● **Task instructions**: In the listing below, locate the line containing "Switch to the" and the line containing "1036x1158 pixels.". Output both of them and every line between, exactly as written, and nothing more.

● **Data extract**:
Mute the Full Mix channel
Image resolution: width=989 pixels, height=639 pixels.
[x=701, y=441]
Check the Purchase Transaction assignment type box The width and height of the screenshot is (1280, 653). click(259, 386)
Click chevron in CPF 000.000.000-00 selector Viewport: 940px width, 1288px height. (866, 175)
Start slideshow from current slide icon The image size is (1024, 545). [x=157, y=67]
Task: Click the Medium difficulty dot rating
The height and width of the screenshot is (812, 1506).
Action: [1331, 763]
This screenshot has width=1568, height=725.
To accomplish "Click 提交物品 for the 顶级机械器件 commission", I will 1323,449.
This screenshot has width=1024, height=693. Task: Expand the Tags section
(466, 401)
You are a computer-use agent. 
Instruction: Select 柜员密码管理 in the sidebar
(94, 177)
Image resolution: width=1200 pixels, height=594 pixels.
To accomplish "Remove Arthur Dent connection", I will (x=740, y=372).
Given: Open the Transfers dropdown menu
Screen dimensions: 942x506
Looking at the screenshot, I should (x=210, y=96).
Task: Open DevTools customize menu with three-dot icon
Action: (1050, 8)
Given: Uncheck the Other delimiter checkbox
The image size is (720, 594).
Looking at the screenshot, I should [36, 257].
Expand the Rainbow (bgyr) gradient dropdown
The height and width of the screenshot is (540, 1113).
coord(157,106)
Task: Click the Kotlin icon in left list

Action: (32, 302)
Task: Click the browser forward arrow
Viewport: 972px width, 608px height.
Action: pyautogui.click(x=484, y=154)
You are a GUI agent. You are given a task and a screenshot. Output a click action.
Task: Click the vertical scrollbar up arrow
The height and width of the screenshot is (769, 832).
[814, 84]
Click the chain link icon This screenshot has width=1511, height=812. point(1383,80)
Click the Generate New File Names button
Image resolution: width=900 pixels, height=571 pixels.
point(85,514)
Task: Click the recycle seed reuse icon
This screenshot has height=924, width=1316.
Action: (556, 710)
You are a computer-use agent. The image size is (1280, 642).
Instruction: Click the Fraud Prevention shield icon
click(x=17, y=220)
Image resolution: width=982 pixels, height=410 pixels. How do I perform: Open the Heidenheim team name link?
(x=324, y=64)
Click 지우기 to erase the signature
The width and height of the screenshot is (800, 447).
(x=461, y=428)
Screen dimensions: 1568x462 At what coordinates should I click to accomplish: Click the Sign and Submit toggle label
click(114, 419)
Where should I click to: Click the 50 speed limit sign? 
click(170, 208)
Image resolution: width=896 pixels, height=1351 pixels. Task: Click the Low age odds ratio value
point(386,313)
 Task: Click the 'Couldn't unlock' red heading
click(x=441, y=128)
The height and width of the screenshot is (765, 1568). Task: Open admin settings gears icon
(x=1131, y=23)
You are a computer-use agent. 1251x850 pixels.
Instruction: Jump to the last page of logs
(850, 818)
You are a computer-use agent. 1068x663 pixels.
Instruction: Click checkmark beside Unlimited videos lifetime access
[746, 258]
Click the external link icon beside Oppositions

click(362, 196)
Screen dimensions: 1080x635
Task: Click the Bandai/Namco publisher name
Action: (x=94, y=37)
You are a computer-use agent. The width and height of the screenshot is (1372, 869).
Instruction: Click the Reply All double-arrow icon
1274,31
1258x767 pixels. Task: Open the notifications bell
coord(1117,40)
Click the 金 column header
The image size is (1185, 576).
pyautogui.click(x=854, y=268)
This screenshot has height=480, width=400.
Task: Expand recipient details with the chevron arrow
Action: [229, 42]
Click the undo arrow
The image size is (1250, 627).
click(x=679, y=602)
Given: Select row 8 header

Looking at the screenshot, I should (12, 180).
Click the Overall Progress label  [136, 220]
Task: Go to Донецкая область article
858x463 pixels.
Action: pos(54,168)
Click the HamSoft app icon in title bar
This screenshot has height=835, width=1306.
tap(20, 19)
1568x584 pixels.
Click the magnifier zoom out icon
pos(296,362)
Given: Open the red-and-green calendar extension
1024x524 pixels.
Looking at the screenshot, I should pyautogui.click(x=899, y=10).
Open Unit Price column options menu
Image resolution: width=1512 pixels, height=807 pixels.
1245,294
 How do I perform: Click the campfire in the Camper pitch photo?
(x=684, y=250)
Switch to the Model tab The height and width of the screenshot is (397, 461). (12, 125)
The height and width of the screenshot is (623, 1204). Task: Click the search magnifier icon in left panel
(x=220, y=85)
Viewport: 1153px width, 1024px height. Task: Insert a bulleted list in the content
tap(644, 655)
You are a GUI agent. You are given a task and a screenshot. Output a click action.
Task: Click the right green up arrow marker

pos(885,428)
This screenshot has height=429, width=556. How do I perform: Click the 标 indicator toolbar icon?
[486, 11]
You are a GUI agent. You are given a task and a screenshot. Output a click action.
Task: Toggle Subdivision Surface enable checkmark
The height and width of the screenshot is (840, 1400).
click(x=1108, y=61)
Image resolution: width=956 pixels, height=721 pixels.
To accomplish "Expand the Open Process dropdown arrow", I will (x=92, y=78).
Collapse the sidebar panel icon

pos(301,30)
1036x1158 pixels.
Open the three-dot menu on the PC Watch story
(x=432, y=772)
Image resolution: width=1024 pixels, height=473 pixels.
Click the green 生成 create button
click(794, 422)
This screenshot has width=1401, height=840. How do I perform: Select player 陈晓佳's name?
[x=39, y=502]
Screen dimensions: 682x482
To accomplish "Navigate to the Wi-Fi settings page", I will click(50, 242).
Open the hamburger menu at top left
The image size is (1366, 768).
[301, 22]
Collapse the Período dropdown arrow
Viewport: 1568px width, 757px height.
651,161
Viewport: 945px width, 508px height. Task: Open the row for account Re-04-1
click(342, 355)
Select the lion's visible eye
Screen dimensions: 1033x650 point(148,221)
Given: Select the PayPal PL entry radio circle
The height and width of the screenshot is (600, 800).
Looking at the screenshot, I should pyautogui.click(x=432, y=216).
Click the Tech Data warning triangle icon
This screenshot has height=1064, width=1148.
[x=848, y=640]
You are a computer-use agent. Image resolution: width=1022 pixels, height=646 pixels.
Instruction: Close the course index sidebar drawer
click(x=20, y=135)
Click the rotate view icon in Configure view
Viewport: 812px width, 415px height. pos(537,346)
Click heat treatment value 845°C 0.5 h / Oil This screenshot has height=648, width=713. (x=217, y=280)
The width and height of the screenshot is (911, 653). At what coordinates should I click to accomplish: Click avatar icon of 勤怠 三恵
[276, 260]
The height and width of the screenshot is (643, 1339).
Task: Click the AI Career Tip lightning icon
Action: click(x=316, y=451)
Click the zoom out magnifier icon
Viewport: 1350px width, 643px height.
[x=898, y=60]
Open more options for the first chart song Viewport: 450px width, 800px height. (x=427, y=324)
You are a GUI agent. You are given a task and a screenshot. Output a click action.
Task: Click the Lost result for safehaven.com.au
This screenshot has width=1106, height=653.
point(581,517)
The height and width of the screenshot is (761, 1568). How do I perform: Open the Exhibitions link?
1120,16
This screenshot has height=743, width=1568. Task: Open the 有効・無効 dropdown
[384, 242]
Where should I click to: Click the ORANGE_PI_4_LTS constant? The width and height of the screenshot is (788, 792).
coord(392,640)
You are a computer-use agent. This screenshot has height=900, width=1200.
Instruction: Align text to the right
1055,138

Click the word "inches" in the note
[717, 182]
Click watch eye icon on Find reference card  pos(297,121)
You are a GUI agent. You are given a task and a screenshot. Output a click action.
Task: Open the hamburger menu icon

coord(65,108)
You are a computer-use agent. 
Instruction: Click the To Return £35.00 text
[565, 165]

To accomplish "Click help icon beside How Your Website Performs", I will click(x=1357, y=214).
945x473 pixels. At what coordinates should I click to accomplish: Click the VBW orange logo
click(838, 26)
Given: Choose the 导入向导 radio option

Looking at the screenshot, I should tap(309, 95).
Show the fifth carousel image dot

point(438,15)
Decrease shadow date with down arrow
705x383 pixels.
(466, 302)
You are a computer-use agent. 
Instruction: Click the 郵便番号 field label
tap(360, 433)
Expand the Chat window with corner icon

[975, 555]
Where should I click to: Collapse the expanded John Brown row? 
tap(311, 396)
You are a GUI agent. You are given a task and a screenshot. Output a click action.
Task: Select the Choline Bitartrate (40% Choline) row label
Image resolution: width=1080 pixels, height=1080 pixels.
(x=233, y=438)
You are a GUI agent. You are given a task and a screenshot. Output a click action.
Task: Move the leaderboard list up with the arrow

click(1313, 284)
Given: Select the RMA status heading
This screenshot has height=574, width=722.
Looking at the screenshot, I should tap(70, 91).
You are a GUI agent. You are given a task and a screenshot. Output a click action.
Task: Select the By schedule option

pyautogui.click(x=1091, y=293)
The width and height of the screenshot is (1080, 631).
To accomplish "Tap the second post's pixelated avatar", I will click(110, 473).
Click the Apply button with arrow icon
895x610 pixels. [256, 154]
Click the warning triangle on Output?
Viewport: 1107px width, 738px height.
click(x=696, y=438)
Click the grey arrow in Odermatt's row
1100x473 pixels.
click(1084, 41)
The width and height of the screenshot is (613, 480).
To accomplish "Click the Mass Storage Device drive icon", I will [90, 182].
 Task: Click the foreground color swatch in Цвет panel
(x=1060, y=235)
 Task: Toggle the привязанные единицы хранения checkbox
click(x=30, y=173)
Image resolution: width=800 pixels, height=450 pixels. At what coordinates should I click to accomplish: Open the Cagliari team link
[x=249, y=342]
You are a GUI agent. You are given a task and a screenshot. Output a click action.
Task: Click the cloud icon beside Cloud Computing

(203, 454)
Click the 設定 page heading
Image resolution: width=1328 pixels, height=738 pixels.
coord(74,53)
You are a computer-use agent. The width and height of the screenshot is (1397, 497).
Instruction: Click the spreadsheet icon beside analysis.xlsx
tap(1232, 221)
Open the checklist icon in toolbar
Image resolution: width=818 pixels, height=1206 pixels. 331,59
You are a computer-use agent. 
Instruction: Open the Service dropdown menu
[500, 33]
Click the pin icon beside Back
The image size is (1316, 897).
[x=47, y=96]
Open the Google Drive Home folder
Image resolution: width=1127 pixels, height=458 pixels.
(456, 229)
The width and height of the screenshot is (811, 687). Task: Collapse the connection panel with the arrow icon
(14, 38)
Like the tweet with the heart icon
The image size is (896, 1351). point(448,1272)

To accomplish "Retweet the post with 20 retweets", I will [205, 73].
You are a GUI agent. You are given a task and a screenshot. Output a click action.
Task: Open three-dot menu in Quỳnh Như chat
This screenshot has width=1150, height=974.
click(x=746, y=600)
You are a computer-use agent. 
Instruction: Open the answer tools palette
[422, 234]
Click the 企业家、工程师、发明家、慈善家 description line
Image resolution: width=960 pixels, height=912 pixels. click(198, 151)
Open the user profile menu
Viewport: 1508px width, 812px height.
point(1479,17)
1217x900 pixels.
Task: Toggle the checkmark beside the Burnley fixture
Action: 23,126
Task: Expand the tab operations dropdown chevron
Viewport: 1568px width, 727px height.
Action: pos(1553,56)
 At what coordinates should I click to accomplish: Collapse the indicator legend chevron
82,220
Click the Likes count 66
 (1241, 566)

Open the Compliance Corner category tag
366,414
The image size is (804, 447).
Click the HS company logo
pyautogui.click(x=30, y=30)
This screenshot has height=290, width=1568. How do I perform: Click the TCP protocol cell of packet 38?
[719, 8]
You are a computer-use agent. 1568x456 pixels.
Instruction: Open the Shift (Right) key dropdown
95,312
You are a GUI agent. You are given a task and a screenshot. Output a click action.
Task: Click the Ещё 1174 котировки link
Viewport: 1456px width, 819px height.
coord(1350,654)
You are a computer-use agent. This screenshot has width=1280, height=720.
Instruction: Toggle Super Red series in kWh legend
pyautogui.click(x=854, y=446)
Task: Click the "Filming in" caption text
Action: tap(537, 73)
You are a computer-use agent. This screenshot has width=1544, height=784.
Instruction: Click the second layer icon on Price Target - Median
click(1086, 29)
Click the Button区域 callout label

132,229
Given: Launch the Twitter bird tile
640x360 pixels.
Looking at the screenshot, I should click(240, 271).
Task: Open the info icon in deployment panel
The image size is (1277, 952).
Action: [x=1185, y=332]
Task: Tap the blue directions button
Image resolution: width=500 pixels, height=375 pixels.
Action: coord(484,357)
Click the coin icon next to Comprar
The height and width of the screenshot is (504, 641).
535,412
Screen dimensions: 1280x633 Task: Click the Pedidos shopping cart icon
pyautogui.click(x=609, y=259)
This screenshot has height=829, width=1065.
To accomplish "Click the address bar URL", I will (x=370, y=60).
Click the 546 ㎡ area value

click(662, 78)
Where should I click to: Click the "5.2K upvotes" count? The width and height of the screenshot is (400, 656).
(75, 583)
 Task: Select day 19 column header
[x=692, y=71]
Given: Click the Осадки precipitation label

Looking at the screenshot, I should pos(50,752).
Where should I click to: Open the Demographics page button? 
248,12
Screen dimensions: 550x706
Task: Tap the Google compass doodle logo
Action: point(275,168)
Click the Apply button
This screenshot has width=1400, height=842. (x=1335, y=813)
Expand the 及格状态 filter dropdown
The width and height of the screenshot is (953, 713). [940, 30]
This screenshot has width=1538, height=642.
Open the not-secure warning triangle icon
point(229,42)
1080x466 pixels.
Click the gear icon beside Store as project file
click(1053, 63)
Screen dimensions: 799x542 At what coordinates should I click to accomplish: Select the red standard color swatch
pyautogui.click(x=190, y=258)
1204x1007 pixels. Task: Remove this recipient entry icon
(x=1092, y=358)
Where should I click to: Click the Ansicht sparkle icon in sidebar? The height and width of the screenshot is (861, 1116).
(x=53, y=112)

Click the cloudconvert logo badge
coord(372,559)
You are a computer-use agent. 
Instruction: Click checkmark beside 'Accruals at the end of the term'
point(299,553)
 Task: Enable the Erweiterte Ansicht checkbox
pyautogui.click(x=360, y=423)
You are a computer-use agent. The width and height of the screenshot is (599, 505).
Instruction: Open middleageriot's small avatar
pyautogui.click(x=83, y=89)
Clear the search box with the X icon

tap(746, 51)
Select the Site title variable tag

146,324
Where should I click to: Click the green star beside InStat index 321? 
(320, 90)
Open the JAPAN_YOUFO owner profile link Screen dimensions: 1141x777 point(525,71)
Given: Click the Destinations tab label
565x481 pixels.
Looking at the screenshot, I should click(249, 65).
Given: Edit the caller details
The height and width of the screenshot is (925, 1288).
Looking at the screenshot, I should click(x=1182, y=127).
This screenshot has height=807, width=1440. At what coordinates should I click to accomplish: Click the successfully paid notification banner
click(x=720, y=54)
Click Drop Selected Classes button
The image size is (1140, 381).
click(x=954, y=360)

● **Output for this exercise**:
Switch to the Model tab The height and width of the screenshot is (397, 461). (12, 125)
The height and width of the screenshot is (623, 1204). Task: Click the search magnifier icon in left panel
(x=220, y=85)
Viewport: 1153px width, 1024px height. Task: Insert a bulleted list in the content
tap(644, 655)
You are a GUI agent. You are given a task and a screenshot. Output a click action.
Task: Click the right green up arrow marker

pos(885,428)
This screenshot has height=429, width=556. How do I perform: Click the 标 indicator toolbar icon?
[486, 11]
You are a GUI agent. You are given a task and a screenshot. Output a click action.
Task: Toggle Subdivision Surface enable checkmark
The height and width of the screenshot is (840, 1400).
click(x=1108, y=61)
Image resolution: width=956 pixels, height=721 pixels.
To accomplish "Expand the Open Process dropdown arrow", I will (x=92, y=78).
Collapse the sidebar panel icon

pos(301,30)
1036x1158 pixels.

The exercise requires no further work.